In Latin, we find the grammar form Poenus meaning “Punic” & “Phoenician”, and also foenus / faenus / fenus meaning “finance”. I think this is not a coincidence. “Phoenicia” and the modern English word “finance” are all similar in meaning & pronunciation, so they seem related.

This does not mean that every common-birth sailor from the Phoenician coasts was a “financier”. Rather, the two words are derived from a common root, √pn: Phoenicia was named for being an obvious trade & finance empire, and finance was named for being an (unequal) exchange.

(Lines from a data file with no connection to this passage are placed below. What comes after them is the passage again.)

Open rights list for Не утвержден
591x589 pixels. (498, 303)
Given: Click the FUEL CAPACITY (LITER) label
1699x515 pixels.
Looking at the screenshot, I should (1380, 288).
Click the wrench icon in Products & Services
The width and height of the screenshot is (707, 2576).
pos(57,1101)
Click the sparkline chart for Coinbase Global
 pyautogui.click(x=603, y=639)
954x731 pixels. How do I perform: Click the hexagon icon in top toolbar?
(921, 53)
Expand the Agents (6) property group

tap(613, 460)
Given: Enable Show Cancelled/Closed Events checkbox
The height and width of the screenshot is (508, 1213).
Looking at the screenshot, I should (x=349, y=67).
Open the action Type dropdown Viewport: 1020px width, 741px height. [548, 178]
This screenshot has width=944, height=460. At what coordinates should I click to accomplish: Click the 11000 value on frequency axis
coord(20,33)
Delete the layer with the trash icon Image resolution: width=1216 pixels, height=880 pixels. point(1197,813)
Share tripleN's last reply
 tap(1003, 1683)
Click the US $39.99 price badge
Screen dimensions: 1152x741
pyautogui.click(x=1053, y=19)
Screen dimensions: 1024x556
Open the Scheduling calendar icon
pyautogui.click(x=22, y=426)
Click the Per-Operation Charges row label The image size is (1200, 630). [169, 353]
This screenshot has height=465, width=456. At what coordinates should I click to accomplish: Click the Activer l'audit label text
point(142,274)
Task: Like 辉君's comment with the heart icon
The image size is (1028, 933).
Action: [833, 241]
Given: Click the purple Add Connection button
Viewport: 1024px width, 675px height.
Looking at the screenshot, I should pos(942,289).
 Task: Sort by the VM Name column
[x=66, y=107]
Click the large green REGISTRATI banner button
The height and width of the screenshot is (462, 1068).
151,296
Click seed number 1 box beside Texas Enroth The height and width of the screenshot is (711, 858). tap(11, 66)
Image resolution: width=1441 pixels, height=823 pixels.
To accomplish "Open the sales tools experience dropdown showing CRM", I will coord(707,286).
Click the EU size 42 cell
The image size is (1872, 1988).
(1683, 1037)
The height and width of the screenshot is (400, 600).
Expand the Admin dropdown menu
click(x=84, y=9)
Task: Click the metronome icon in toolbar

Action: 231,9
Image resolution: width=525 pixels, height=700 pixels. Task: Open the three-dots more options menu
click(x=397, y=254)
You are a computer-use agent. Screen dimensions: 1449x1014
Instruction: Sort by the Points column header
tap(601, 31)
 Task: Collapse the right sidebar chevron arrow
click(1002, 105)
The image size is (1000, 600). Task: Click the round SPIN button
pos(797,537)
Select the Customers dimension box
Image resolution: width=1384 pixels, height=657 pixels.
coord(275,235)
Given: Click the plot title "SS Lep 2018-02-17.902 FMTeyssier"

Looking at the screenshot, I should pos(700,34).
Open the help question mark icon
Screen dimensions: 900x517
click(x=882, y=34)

Since the Roman-era play Poenulus uses a lot of puns, specifically Punic puns, we can be sure that the word pun itself, for “changing” a meaning by “exchanging” similar words, was also known by the ancient elites.

Latin Poenus = Punic, Phoenician

Poenus : Carthaginian, Punic; of Carthage; Phoenician; scarlet, bright red — Latin (LSJ.gr)

Poenus : Phoenician — Latin (Wikt)

Poenus : Carthaginian — Latin (Wikt)

Latin foenus, faenus = usury, banking, moneylending

foenus; faenus; fenus : the proceeds of capital lent out, interest; capital lent on interest; gain, profit, advantage; usury — Latin (LSJ.gr)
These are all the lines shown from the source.